» **Quoted passage**:
++++++++

Cybersecurity firm Kaspersky Labs has revealed that over 2,600 cryptocurrency attacks have been linked to low-cost Android smartphones that are pre-installed with malware. These devices come preloaded with malicious software, specifically a version of the Triada Trojan, which allows attackers to gain almost complete control over the device.
According to Dmitry Kalinin, a cybersecurity expert at Kaspersky, once the Trojan is active, it enables the attackers to steal cryptocurrency by swapping wallet addresses. “The authors of this new version of Triada are actively profiting from their malware,” Kalinin said.
“Through transaction analysis, we’ve tracked around $270,000 in various cryptocurrencies transferred to their wallets.” He also noted that the actual amount could be higher, especially since the attackers targeted Monero, a cryptocurrency known for being untraceable.
The Triada Trojan also poses other threats, such as stealing user account credentials and intercepting messages, including two-factor authentication codes. It even infiltrates the phone’s firmware before the device reaches the user, meaning some online sellers may unknowingly be distributing infected phones. “At some point in the supply chain, the devices are compromised,” Kalinin explained, “so sellers might not realize they’re offering smartphones infected with Triada.”

++++++++

» **To do**:
• a. Answer these questions from the article on the Triada Trojan:
(i) How many cryptocurrency attacks have been linked to the low-cost Android phones?
(ii) Roughly how much in cryptocurrencies was tracked going to the attackers' wallets?
(iii) Which cryptocurrency, known for being untraceable, did the attackers target?
• b. Transcribe the Triada Trojan article from "According to Dmitry" up to and including "for being untraceable.", keeping every word and punctuation mark unchanged.
• c. Go on with the article about the Triada Trojan on Android phones, starting after its final sentence.
The rows after this point are separate material and not part of the article.

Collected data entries

++++++++

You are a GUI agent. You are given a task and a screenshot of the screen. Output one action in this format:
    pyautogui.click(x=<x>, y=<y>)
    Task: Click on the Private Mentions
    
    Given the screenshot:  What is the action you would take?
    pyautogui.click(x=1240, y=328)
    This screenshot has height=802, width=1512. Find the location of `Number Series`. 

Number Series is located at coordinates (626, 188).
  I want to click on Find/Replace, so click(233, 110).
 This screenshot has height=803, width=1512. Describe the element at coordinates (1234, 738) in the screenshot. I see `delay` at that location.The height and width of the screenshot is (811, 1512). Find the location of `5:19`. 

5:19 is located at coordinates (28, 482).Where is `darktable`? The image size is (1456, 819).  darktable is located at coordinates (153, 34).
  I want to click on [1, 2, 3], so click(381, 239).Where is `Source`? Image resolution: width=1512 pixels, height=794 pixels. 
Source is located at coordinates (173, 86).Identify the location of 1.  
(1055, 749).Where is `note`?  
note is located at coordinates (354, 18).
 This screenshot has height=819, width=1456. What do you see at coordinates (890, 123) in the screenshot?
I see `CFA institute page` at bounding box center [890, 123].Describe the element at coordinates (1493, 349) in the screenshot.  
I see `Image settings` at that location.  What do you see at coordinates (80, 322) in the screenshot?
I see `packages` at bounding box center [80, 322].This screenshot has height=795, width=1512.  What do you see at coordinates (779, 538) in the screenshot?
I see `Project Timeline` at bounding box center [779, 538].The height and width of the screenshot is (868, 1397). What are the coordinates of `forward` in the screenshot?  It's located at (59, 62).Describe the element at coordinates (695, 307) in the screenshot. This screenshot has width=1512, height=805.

++++++++

» **Results**:
• a.
(i) Over 2,600
(ii) Around $270,000
(iii) Monero

• b.
According to Dmitry Kalinin, a cybersecurity expert at Kaspersky, once the Trojan is active, it enables the attackers to steal cryptocurrency by swapping wallet addresses. “The authors of this new version of Triada are actively profiting from their malware,” Kalinin said.
“Through transaction analysis, we’ve tracked around $270,000 in various cryptocurrencies transferred to their wallets.” He also noted that the actual amount could be higher, especially since the attackers targeted Monero, a cryptocurrency known for being untraceable.

• c.
Kaspersky’s research shows that the majority of the infections have been reported in Russia, with more than 2,600 cases confirmed across various countries in early 2025. The Triada Trojan, which first appeared in 2016, is notorious for targeting financial and messaging apps like WhatsApp, Facebook, and Gmail, often through phishing campaigns or malicious downloads. Kalinin highlighted that it remains one of the most dangerous and sophisticated threats to Android users.
Kaspersky has advised only purchasing phones from trusted sources and installing security measures immediately upon receiving the device to avoid falling victim to such attacks.